All is well that ends well, but talk about drama and trauma. I have had to stall getting back on with work because of all the arrangements required to fix everything. My car had its battery replaced by the RAC on the day. My wheelchair is still broken now. In the end I drove to Mill Hills Independent Living company (before going to Amnesty International to chair this event) and they have sent my control box away whilst I am still being pushed in this lump of metal. It is so frustrating, especially when I cannot turn my head, to not be able to get from A to B and position myself. Charing the event was very hard as a result of this.
Nonetheless I know if I hadn’t of rested I worry how ill I might of been. Also I had the inner strength after a rest to deal with these dramas. I would say that I have learnt to be very resilient, find an inner strength when I want to give up, I worry about the things I can change and ignore the things I can’t.

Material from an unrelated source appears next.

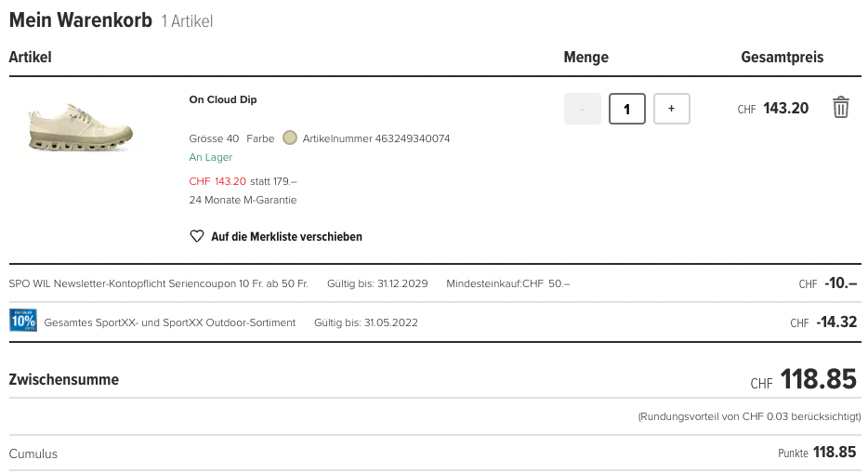The width and height of the screenshot is (868, 473).
Task: Open the On Cloud Dip product title
Action: (223, 99)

Having seen the most important people in my life, got my health back up nearer 100% (for January) and slowly getting my foundations solidified; I am turning my attentions back to work. The clarity I now hold is huge. In taking a step back I can see what last year meant, can see what I want and need to do this year, and feel energised to deliver. My next post will share these plans: both the projects I will run about disability issues and the personal activities I hope to do.
In the meantime I urge you to always rest when your body is struggling, allow your brain time away from problems to find the solutions easier, and never ever ever let the bastards get you down.
You can and will get where you want to go to, just believe!